[SOURCE RECORDS — start]
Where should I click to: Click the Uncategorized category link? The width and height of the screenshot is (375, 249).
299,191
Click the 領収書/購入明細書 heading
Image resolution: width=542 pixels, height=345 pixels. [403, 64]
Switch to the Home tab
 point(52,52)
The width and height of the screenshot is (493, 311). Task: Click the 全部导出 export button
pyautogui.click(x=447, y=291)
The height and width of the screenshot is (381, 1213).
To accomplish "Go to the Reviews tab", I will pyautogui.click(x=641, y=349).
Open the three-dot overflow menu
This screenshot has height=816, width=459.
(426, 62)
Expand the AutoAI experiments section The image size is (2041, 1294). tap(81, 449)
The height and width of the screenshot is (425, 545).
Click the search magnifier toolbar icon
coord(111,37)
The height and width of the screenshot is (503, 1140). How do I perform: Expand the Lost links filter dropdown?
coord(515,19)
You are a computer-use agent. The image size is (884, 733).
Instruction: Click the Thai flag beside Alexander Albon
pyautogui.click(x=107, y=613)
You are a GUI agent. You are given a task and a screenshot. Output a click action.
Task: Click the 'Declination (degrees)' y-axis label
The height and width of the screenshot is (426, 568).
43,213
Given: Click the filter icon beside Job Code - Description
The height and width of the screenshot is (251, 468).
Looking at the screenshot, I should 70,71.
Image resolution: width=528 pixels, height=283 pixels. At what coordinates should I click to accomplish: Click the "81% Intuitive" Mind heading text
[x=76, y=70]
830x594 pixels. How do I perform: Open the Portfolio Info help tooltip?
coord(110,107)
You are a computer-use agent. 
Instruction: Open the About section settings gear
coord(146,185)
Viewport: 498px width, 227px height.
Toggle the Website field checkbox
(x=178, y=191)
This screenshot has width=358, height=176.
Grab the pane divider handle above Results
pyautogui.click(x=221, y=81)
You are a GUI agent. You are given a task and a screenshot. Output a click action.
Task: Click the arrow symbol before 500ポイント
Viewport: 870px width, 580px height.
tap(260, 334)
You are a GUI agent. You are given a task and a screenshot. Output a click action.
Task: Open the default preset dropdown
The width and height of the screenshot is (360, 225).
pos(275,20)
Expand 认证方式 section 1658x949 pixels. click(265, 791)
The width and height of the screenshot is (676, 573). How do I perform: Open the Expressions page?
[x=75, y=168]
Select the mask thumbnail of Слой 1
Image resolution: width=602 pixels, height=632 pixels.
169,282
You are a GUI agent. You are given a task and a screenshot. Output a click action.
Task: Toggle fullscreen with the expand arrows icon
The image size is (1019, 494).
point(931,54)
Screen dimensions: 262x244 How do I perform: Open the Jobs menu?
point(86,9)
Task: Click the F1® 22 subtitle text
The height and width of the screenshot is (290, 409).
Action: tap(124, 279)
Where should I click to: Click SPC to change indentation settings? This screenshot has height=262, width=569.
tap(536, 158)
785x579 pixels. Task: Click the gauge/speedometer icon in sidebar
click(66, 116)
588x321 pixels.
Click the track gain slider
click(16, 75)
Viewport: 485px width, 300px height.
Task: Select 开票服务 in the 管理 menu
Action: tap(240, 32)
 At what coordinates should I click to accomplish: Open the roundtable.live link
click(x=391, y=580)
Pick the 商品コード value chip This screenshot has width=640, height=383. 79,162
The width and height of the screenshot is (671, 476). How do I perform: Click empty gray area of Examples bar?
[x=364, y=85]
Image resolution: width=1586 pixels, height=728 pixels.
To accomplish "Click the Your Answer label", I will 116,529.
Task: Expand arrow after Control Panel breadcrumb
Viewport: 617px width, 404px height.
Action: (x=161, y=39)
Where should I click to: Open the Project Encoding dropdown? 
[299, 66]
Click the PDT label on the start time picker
[SOURCE RECORDS — finish]
Could you find every line in the records above that has the string "label" and copy it?

EXERCISE ANSWER >>
Task: Click the 'Declination (degrees)' y-axis label
To accomplish "Click the Your Answer label", I will 116,529.
Click the PDT label on the start time picker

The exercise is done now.